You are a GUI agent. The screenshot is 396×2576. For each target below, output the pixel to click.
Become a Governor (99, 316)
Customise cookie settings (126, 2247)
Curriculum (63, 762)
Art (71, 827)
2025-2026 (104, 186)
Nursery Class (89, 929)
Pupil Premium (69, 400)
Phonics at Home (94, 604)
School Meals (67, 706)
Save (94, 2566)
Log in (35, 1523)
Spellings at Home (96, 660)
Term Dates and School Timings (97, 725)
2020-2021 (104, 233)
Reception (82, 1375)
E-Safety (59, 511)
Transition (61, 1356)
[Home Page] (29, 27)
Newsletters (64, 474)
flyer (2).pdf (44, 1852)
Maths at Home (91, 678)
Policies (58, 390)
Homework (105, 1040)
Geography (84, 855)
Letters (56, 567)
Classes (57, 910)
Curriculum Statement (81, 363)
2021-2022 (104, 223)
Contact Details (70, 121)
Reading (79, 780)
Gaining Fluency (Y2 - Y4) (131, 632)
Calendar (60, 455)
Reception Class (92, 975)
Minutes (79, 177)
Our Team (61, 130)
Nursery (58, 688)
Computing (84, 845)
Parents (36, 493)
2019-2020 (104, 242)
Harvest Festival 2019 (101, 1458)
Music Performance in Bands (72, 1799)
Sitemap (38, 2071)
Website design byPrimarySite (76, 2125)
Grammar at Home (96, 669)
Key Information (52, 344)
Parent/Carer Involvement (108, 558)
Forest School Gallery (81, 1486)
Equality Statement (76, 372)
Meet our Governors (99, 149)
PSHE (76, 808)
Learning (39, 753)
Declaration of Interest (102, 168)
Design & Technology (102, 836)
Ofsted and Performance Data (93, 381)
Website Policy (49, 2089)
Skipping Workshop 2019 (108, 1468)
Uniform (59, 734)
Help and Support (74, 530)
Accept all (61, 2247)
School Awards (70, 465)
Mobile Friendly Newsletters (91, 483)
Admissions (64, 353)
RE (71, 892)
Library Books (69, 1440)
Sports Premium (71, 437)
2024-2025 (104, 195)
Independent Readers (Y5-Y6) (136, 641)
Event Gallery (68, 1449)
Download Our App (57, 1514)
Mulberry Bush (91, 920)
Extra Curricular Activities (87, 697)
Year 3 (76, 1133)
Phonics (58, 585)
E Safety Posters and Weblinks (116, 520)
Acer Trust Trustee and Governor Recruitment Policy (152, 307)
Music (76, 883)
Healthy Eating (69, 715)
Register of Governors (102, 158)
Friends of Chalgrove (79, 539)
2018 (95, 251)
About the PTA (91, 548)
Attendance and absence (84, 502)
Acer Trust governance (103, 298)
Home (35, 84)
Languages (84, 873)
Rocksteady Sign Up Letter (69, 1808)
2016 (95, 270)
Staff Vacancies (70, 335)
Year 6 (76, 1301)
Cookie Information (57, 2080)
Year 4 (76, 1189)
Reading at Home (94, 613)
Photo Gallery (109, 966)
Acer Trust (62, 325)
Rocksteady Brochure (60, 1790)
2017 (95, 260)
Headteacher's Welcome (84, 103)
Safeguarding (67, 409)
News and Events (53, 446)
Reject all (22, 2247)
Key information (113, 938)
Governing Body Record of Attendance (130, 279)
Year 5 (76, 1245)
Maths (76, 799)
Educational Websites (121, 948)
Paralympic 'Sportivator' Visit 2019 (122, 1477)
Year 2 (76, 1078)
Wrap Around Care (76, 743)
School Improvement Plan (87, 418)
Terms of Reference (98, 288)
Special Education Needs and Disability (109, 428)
§ §
WHAT IS EXPECTED
Please output exactly the lines between the one holding "Harvest Festival 2019 (101, 1458)" and the one holding "Maths (76, 799)" in the records above, inclusive, and nothing more.

TASK ANSWER
Harvest Festival 2019 (101, 1458)
Music Performance in Bands (72, 1799)
Sitemap (38, 2071)
Website design byPrimarySite (76, 2125)
Grammar at Home (96, 669)
Key Information (52, 344)
Parent/Carer Involvement (108, 558)
Forest School Gallery (81, 1486)
Equality Statement (76, 372)
Meet our Governors (99, 149)
PSHE (76, 808)
Learning (39, 753)
Declaration of Interest (102, 168)
Design & Technology (102, 836)
Ofsted and Performance Data (93, 381)
Website Policy (49, 2089)
Skipping Workshop 2019 (108, 1468)
Uniform (59, 734)
Help and Support (74, 530)
Accept all (61, 2247)
School Awards (70, 465)
Mobile Friendly Newsletters (91, 483)
Admissions (64, 353)
RE (71, 892)
Library Books (69, 1440)
Sports Premium (71, 437)
2024-2025 (104, 195)
Independent Readers (Y5-Y6) (136, 641)
Event Gallery (68, 1449)
Download Our App (57, 1514)
Mulberry Bush (91, 920)
Extra Curricular Activities (87, 697)
Year 3 (76, 1133)
Phonics (58, 585)
E Safety Posters and Weblinks (116, 520)
Acer Trust Trustee and Governor Recruitment Policy (152, 307)
Music (76, 883)
Healthy Eating (69, 715)
Register of Governors (102, 158)
Friends of Chalgrove (79, 539)
2018 (95, 251)
About the PTA (91, 548)
Attendance and absence (84, 502)
Acer Trust governance (103, 298)
Home (35, 84)
Languages (84, 873)
Rocksteady Sign Up Letter (69, 1808)
2016 (95, 270)
Staff Vacancies (70, 335)
Year 6 (76, 1301)
Cookie Information (57, 2080)
Year 4 (76, 1189)
Reading at Home (94, 613)
Photo Gallery (109, 966)
Acer Trust (62, 325)
Rocksteady Brochure (60, 1790)
2017 (95, 260)
Headteacher's Welcome (84, 103)
Safeguarding (67, 409)
News and Events (53, 446)
Reject all (22, 2247)
Key information (113, 938)
Governing Body Record of Attendance (130, 279)
Year 5 (76, 1245)
Maths (76, 799)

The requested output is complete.